Hermitage Capital lawyer Sergei Magnitsky, 37, who was awaiting trial on tax evasion charges for 358 days, died in a Moscow pretrial detention center in November 2009. The Russian Prosecutor General's office said Magnitsky died of a heart attack.
"I am writing to request the immediate cancellation of U.S. visas held by a number of Russian officials and others who are involved in significant corruption in that country and who are responsible for last year's torture and death in prison of the Russian anti-corruption lawyer, Sergei Magnitsky, who testified against them," Senator Benjamin Cardin, the Chairman of the Commission on Security and Cooperation in Europe (U.S. Helsinki Commission) wrote in his letter to Clinton.
"I urge you to immediately cancel and permanently withdraw the U.S visa privileges of all those involved in this crime, along with their dependents and family members," he continued.
"The visa sanctions will send an important message to corrupt officials in Russia and elsewhere that the U.S. is serious about combating foreign corruption and the harm it does. It will also help to protect U.S. companies operating in Russia who risk falling prey to similar schemes in the future," Cardin said.
Russian English-language newspaper the Moscow Times said last week human rights activists had called on authorities to open a murder inquiry into the death of Magnitsky.

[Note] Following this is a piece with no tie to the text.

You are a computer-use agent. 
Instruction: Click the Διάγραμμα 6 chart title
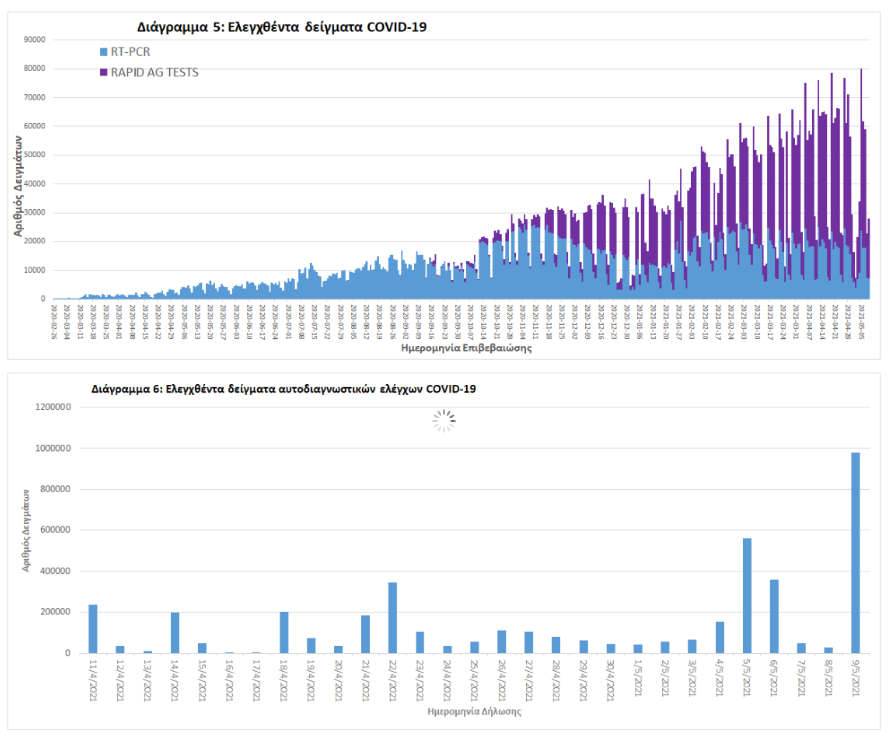coord(283,388)
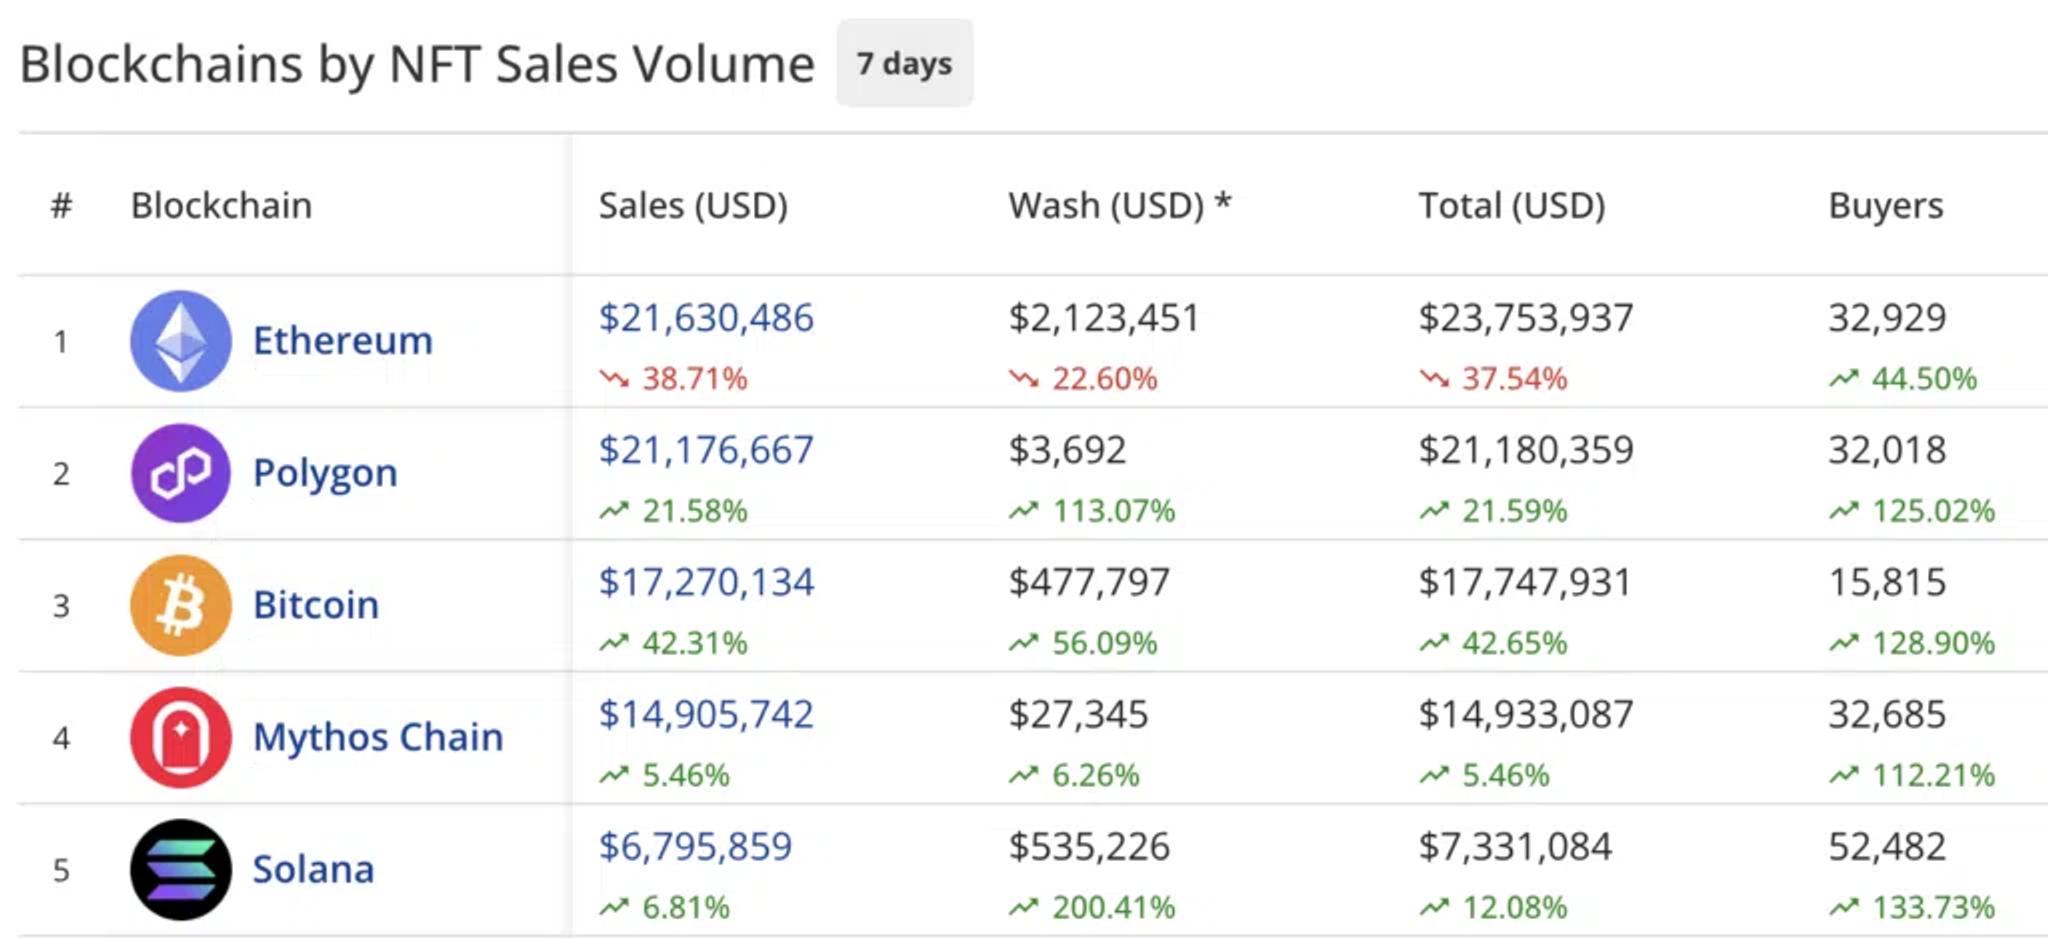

"Magnitsky died of systematic torture and not of negligence," Valery Borshchyov, of the Moscow Helsinki Group said.
The Moscow Times cited Lyudmila Alexeyeva, the head of the Moscow Helsinki Group, as saying that the evidence suggested that the abuse was initiated by the same Interior Ministry officials whom Magnitsky had accused of embezzling $230 million of government funds.
Maj. Gen. Anatoly Mikhalkin, head of the tax crimes department in the Interior Ministry's Moscow branch, reported by Russian media to be linked to Magnitsky's death, had been dismissed a month after Magnitsky died.

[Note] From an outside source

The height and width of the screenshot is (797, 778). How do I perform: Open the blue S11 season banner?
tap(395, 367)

Russia's Federal Penitentiary Service has admitted its partial guilt in the death of the lawyer.
It was Mikhailkin's department that started proceedings against the lawyer.
Russian President Dmitry Medvedev has ordered a probe into the lawyer's death. Prime Minister Vladimir Putin called it a "tragedy."
Investigators earlier said that Magnitsky had conspired with Hermitage Capital head Bill Browder, who has reportedly been banned from entering Russia, to establish dummy firms to illegally buy and sell Russian energy giant Gazprom's stock.